== WORK TO BE COMPLETED ==
Every entry should be repeated exactly. Omit the pictures.

== DATASET ENTRIES ==
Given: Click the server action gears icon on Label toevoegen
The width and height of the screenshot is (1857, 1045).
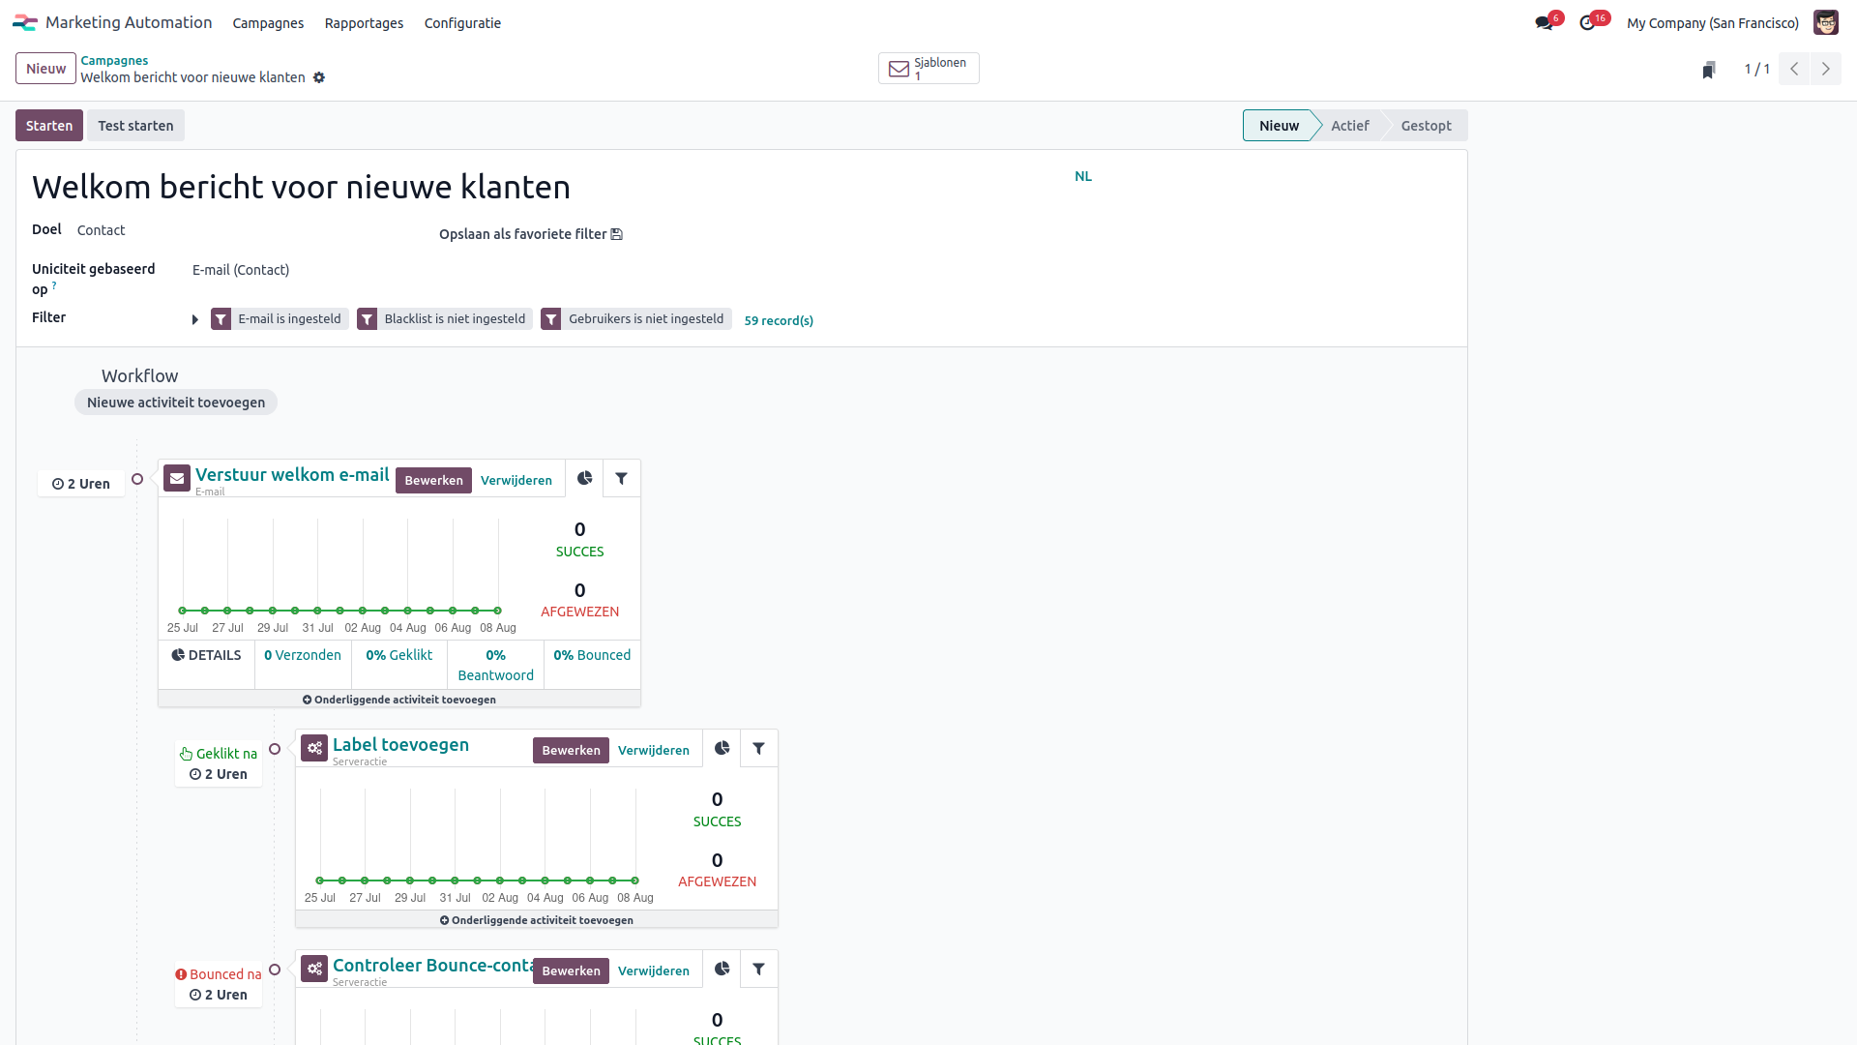Looking at the screenshot, I should point(314,747).
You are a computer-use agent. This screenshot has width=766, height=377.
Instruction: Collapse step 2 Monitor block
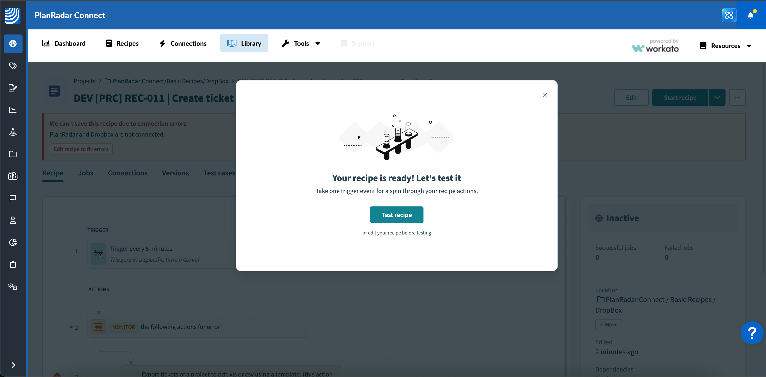[x=71, y=327]
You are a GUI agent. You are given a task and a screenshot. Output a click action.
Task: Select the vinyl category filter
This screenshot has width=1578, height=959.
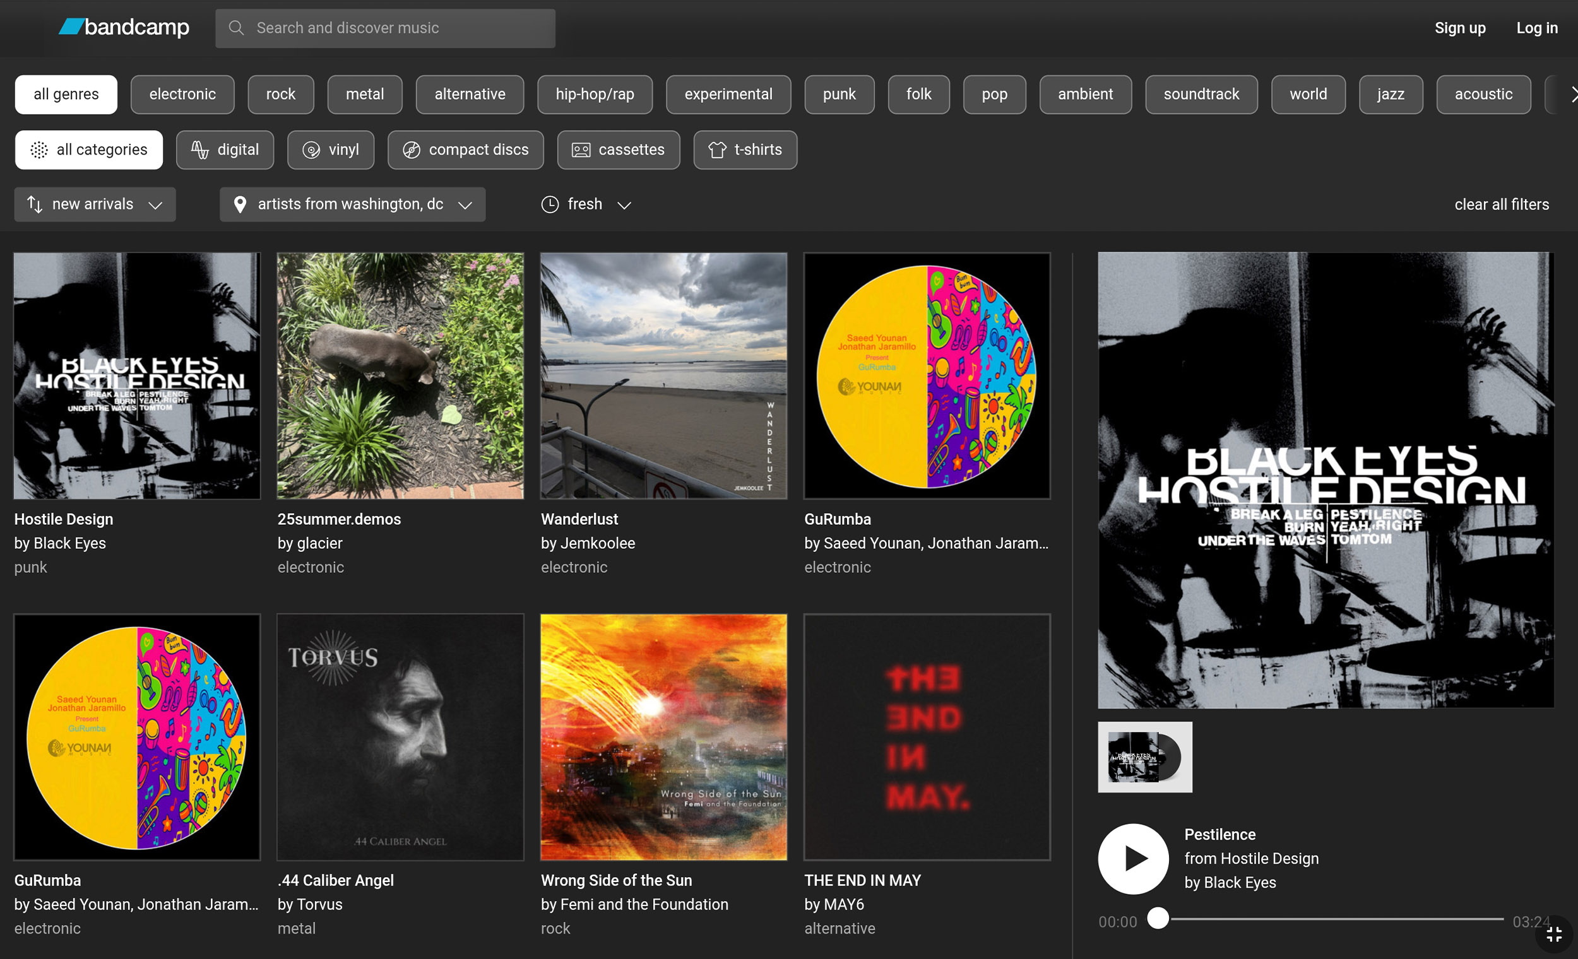click(330, 150)
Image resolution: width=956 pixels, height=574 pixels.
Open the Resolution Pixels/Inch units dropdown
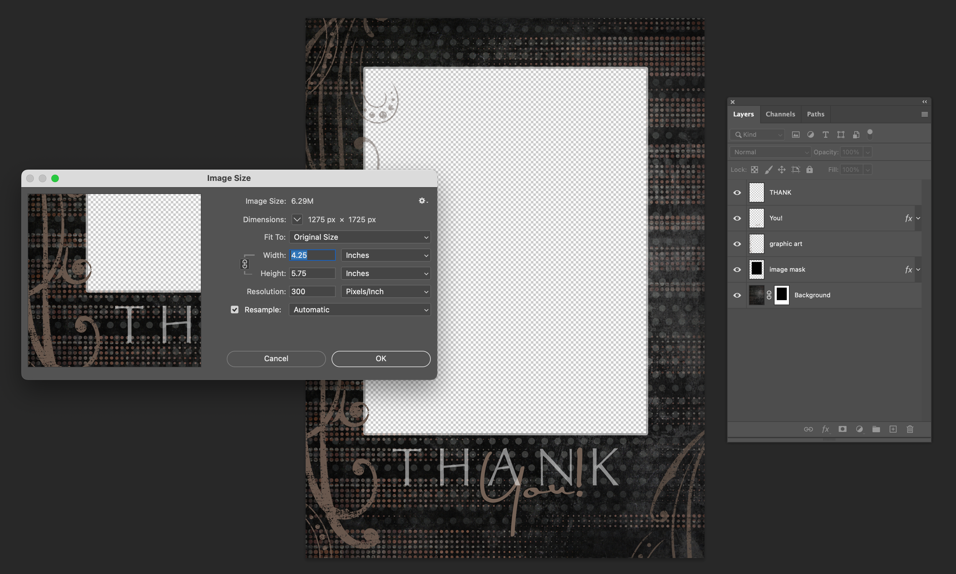click(385, 292)
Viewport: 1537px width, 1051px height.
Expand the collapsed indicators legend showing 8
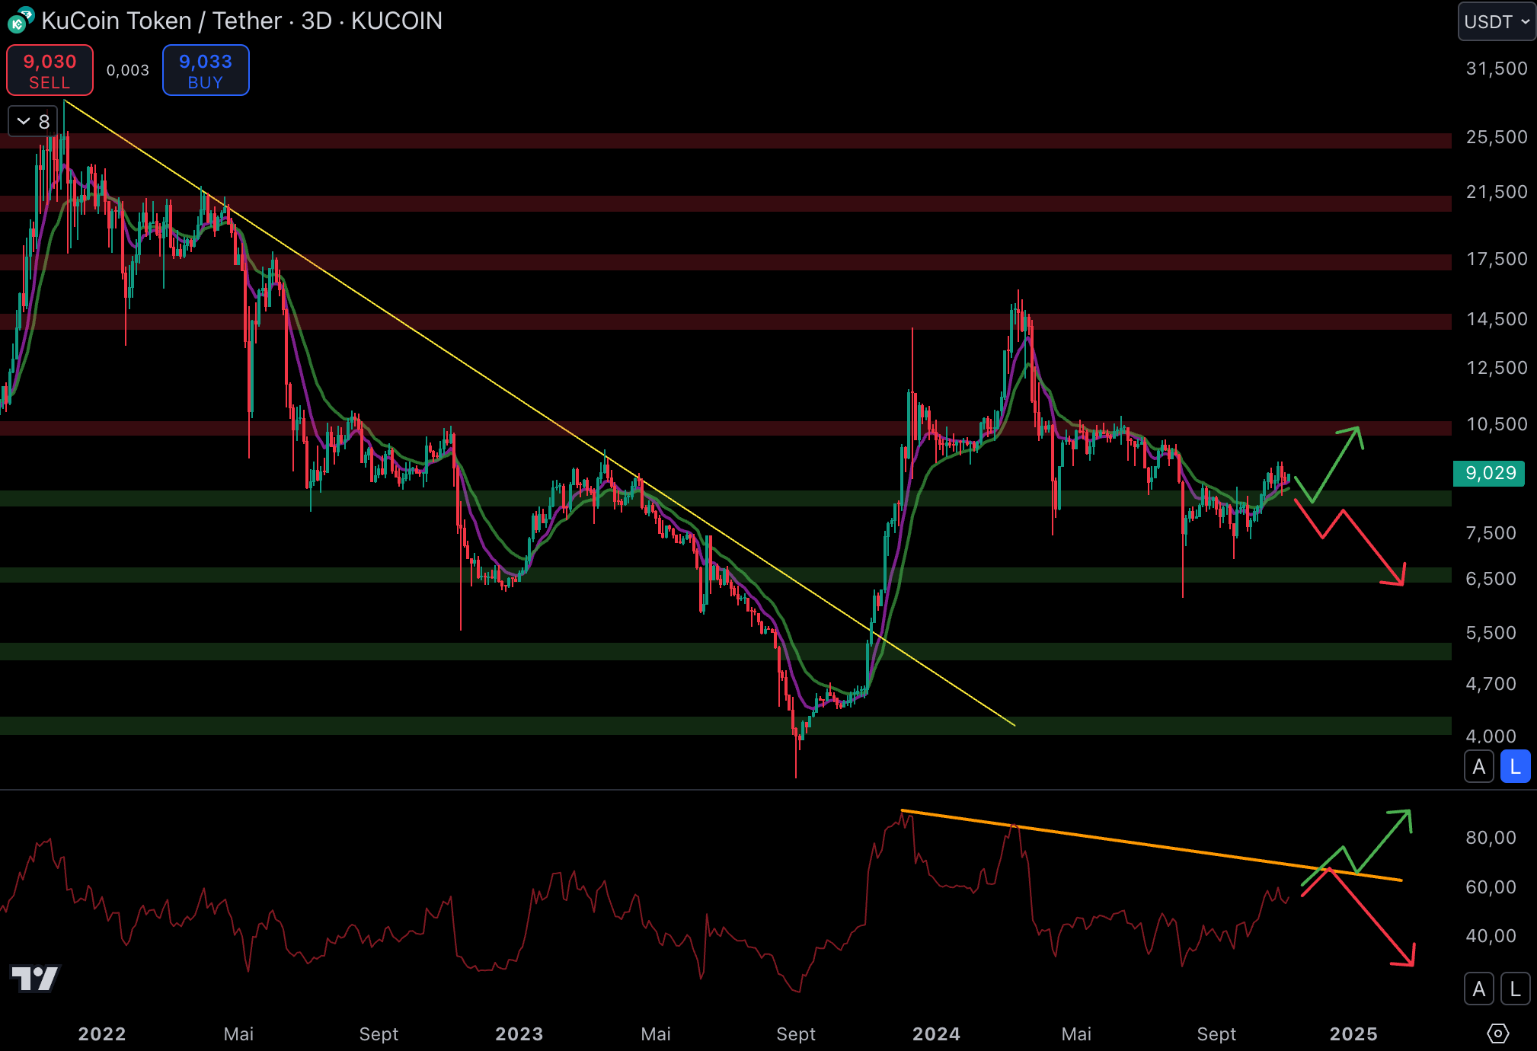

== WRITTEN ANSWER ==
Given: Click the server action gears icon on Label toevoegen
The width and height of the screenshot is (1857, 1045).
Looking at the screenshot, I should point(314,747).
You are a computer-use agent. This screenshot has width=766, height=377.
Instruction: Collapse step 2 Monitor block
[x=71, y=327]
You are a GUI agent. You are given a task and a screenshot. Output a click action.
Task: Select the vinyl category filter
This screenshot has width=1578, height=959.
click(330, 150)
Image resolution: width=956 pixels, height=574 pixels.
Open the Resolution Pixels/Inch units dropdown
click(385, 292)
Viewport: 1537px width, 1051px height.
Expand the collapsed indicators legend showing 8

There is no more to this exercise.